Parts of the exercise
[1] In the gelatine ingredient profile, what is gelatine said to be sourced from?
[2] Write the next part of the gelatine ingredient profile, picking up after its final line.

Text excerpt
Gelatine ●
TL;DR. This ingredient is used as a film-former, binder, and gelling or viscosity-building agent in masks, peel-off formats, capsules, and some hair or nail products.
What does Gelatine do in a cosmetic formula?
This ingredient is used as a film-former, binder, and gelling or viscosity-building agent in masks, peel-off formats, capsules, and some hair or nail products.
Is Gelatine clean?
From a clean-beauty lens, it is generally low-irritation on skin, but it has friction with vegan standards and some clean frameworks because it is sourced from dead-animal material. Quality controls matter for traceability, microbial purity, and animal-origin documentation.
Is Gelatine sustainable?

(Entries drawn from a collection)
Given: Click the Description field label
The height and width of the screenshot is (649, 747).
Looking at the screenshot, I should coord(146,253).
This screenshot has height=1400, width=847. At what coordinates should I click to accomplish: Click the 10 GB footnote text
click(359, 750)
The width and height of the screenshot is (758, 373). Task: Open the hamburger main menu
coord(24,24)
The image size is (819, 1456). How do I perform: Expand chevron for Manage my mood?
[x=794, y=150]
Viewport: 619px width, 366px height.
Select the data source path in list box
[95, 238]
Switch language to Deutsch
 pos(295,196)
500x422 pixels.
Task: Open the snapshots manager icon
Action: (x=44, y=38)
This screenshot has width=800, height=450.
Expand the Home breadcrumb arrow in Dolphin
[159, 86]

Answer list
[1] Gelatine is sourced from dead-animal material.

[2]
This material is typically made from animal byproducts, which can reduce waste from existing supply chains but still carries the footprint and traceability issues of animal agriculture. It is readily biodegradable and not expected to persist in water or soil.
Is Gelatine COSMOS-approved?
It is not aligned with COSMOS-natural or COSMOS-organic standards because COSMOS does not permit cosmetic ingredients derived from dead animals. Green Chemistry alignment is mixed, since it is biodegradable and uses a byproduct stream, but the animal sourcing and processing requirements limit its standing.
How does Gelatine work chemically?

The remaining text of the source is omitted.